Opdracht 1:
Beantwoord aan de hand van het verdragsartikel over luchtvaartveiligheid de volgende vragen.
(a) Vanaf welke datum is het artikel geldend?
(b) Welke twee vakgebieden staan erbij vermeld?
(c) Op welke emissies heeft de milieugoedkeuring betrekking?
Opdracht 2: Zet het verdragsartikel over luchtvaartveiligheid voort na de laatste begripsomschrijving.

Tekstfragment:
Einde inhoudsopgave
Verdrag tussen de Regering van het Koninkrijk der Nederlanden en de Regering van de Verenigde Staten van Amerika inzake de bevordering van de veiligheid van de luchtvaart
Artikel I Begripsomschrijvingen
Geldend
Geldend vanaf 01-12-1996
- Bronpublicatie:
13-09-1995, Trb. 1996, 3 (uitgifte: 08-01-1996, kamerstukken/regelingnummer: -)
- Inwerkingtreding
01-12-1996
- Bronpublicatie inwerkingtreding:
19-12-1996, Trb. 1996, 343 (uitgifte: 01-01-1996, kamerstukken/regelingnummer: -)
- Vakgebied(en)
Vervoersrecht / Luchtvervoer
Vervoersrecht / Personenvervoer algemeen
Voor de toepassing van dit Verdrag wordt verstaan onder:
- A.
‘luchtwaardigheidscertificering’, een onderzoek waaruit blijkt dat een ontwerp of een wijziging op een ontwerp van een burgerluchtvaartprodukt voldoet aan de normen die daarvoor door de burgerluchtvaartautoriteit van één van de Staten zijn vastgesteld, of dat een produkt conform een ontwerp is waarvan is vastgesteld dat het aan deze normen voldoet, en zich in een staat bevindt dat dit produkt veilig kan worden gebruikt.
- B.
‘burgerluchtvaartprodukt’, elk burgerluchtvaartuig, elke vliegtuigmotor, luchtschroef, elk assemblagedeel, uitrustingsdeel, materieel, onderdeel of elk daarop te installeren component.
- C.
‘aanpassingen of veranderingen’, het aanbrengen van wijzigingen aan de constructie, configuratie, prestaties, milieu-eigenschappen of gebruiksgrenzen van het desbetreffende burgerluchtvaartprodukt.
- D.
‘milieugoedkeuring’, de procedure waarbij wordt beoordeeld of een burgerluchtvaartprodukt in overeenstemming is met de wetten, voorschriften, normen en eisen van een Staat met betrekking tot geluid- en uitlaatemissies.

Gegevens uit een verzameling
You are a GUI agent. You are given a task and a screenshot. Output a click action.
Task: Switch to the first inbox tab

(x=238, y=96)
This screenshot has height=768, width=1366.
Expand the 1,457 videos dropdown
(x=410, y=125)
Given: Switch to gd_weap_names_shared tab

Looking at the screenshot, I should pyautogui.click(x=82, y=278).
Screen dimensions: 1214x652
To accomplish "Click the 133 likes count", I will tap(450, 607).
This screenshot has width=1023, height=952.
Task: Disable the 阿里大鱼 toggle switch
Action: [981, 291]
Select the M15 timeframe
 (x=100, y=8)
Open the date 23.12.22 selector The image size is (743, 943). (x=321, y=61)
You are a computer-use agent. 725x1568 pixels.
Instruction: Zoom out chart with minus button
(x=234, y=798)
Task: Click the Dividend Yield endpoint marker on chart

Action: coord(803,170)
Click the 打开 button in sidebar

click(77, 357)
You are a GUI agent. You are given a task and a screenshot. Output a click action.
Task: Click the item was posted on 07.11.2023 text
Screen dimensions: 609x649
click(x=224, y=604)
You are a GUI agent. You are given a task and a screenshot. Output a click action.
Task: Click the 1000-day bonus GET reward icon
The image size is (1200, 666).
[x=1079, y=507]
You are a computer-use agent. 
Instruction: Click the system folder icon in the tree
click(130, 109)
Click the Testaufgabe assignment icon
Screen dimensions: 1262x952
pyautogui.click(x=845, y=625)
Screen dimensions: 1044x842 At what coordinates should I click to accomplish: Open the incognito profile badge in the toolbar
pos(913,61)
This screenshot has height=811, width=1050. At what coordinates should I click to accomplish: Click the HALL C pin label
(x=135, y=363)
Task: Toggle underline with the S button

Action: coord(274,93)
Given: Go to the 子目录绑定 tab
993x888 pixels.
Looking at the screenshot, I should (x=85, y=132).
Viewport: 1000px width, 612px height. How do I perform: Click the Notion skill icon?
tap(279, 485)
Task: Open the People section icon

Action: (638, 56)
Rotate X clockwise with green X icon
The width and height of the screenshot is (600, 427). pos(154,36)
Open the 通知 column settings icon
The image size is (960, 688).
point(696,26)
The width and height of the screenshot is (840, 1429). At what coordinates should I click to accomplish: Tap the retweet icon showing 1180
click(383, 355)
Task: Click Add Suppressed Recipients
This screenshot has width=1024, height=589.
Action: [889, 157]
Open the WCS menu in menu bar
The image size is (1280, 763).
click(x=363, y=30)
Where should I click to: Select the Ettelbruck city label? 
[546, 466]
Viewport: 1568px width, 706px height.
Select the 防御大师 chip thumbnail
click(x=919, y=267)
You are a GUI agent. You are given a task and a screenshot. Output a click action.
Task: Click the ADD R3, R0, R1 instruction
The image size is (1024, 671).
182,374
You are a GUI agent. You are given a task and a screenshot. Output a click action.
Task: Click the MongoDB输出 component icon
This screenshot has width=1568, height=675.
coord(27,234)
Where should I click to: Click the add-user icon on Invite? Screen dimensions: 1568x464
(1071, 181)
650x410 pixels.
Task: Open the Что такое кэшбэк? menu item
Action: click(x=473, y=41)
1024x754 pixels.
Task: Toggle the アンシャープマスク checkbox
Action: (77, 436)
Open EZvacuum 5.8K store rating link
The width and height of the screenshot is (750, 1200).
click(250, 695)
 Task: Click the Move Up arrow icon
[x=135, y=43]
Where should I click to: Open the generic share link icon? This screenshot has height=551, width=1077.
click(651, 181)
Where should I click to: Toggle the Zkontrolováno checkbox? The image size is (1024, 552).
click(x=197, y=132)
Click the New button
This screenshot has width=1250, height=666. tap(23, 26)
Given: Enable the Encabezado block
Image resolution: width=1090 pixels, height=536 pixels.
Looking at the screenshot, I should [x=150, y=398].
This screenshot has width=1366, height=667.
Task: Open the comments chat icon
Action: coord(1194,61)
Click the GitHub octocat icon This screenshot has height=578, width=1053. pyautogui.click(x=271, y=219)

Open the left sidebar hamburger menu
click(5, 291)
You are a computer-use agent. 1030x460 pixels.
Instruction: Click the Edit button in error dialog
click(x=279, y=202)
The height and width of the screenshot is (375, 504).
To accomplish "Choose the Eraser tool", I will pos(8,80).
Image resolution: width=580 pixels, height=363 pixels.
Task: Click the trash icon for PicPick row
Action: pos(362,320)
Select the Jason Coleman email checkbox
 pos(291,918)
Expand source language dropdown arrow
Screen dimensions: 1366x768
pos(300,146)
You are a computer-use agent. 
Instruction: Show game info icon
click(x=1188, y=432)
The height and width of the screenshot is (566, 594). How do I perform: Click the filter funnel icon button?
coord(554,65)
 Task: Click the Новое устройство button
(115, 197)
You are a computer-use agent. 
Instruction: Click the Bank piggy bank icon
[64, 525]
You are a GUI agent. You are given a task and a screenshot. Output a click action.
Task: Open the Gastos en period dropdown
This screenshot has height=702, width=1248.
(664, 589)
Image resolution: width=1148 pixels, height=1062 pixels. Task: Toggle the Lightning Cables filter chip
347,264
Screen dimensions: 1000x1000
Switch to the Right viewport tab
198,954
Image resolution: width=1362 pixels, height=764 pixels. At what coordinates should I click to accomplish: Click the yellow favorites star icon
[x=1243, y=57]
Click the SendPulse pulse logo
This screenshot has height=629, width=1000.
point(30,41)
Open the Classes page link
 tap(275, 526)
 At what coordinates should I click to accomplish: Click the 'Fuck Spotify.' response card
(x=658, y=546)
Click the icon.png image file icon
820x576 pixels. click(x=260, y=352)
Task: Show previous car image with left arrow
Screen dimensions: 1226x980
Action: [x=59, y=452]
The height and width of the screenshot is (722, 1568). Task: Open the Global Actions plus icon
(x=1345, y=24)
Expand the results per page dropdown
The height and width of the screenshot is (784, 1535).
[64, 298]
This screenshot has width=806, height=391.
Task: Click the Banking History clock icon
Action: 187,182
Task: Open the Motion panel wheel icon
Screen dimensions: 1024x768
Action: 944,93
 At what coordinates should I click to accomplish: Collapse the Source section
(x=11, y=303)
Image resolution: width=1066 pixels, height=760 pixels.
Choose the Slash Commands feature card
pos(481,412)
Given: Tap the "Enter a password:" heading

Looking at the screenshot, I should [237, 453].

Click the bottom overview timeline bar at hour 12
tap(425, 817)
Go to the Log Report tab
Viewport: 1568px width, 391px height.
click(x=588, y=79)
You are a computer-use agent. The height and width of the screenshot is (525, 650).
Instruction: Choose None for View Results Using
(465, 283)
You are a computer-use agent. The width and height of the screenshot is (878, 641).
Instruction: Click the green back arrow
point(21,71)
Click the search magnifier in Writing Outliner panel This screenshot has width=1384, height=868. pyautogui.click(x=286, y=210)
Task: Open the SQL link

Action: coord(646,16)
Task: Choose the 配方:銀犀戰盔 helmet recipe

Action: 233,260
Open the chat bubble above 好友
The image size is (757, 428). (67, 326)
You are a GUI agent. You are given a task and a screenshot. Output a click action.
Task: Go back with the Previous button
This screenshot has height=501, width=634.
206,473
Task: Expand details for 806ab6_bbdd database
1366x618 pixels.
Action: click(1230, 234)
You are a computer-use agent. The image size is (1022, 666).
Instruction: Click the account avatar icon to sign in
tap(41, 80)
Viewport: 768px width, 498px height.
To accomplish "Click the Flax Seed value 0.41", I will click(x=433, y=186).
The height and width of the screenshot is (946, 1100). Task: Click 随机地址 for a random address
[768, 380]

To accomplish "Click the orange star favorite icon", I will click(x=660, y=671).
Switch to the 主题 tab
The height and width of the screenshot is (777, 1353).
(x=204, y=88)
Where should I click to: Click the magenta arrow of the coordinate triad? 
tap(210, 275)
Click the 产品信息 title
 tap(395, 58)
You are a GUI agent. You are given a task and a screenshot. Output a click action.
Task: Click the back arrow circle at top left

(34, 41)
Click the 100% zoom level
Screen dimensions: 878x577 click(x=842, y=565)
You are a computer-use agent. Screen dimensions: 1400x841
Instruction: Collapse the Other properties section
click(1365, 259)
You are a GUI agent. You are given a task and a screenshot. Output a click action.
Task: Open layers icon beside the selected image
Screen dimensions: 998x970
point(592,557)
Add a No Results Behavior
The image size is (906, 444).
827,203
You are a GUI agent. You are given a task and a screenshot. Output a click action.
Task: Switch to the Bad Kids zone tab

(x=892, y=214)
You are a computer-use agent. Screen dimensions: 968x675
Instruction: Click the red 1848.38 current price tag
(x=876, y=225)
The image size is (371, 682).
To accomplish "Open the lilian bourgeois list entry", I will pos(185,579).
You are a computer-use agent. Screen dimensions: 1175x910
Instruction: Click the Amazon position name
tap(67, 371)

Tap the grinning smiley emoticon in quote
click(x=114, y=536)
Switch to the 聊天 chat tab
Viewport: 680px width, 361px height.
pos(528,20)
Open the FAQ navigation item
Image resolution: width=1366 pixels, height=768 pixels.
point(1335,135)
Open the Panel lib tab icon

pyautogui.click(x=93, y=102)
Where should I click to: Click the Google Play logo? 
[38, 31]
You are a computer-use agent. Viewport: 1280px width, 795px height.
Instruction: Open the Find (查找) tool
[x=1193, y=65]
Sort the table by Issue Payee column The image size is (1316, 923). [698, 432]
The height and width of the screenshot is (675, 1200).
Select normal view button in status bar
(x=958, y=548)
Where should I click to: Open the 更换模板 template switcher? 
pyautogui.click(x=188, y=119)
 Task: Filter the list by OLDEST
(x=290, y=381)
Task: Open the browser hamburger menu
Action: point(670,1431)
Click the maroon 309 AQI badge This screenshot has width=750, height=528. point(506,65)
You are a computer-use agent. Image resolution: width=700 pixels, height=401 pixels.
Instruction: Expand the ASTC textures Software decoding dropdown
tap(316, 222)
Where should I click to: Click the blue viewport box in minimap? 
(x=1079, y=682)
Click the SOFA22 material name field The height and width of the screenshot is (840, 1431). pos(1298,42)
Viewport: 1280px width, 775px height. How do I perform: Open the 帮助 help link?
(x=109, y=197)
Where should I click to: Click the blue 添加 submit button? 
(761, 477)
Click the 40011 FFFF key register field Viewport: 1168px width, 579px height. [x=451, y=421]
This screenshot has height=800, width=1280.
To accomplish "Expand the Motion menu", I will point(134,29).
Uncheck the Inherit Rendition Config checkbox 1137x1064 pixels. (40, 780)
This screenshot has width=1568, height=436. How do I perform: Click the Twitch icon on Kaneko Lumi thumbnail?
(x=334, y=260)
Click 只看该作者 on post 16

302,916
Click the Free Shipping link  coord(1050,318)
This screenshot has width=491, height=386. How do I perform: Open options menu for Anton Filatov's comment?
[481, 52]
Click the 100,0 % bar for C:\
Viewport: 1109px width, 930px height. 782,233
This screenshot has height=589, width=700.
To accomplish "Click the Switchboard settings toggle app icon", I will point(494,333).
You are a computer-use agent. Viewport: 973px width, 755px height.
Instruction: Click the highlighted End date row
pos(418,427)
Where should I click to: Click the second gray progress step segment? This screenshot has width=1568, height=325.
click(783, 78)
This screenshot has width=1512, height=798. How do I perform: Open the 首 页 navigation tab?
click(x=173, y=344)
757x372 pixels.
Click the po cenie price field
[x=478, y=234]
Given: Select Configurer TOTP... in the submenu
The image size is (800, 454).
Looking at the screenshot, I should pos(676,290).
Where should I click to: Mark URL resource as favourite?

Antwoord 1:
(a) Vanaf 01-12-1996.
(b) Vervoersrecht / Luchtvervoer en Vervoersrecht / Personenvervoer algemeen.
(c) Op geluid- en uitlaatemissies.

Antwoord 2:
- E.
‘onderhoud’, het uitvoeren van inspecties, revisies, reparaties en handelingen gericht op behoud alsmede het vervangen van onderdelen, materialen of componenten van een produkt ter waarborging van de voortdurende luchtwaardigheid van dit produkt; met uitzondering van aanpassingen of veranderingen.
- F.
‘vluchtnabootser-geschiktheidsbeoordeling’, de procedure waarbij een vluchtnabootser wordt beoordeeld door vergelijking met het vliegtuig dat erdoor wordt nagebootst, in overeenstemming met de door de burgerluchtvaartautoriteit van elk van beide Staten opgestelde prestatie-normen.
- G.
‘goedkeuring van vliegdiensten’, de procedure waarbij door de burgerluchtvaartautoriteit van een Staat technische inspecties en beoordelingen worden verricht betreffende maatschappijen die op commerciële basis passagiers en vracht door de lucht vervoeren.
- H.
‘toezicht’, een door de burgerluchtvaartautoriteit van een Staat periodiek verricht onderzoek om vast te stellen of de desbetreffende normen bij voortduring in acht worden genomen.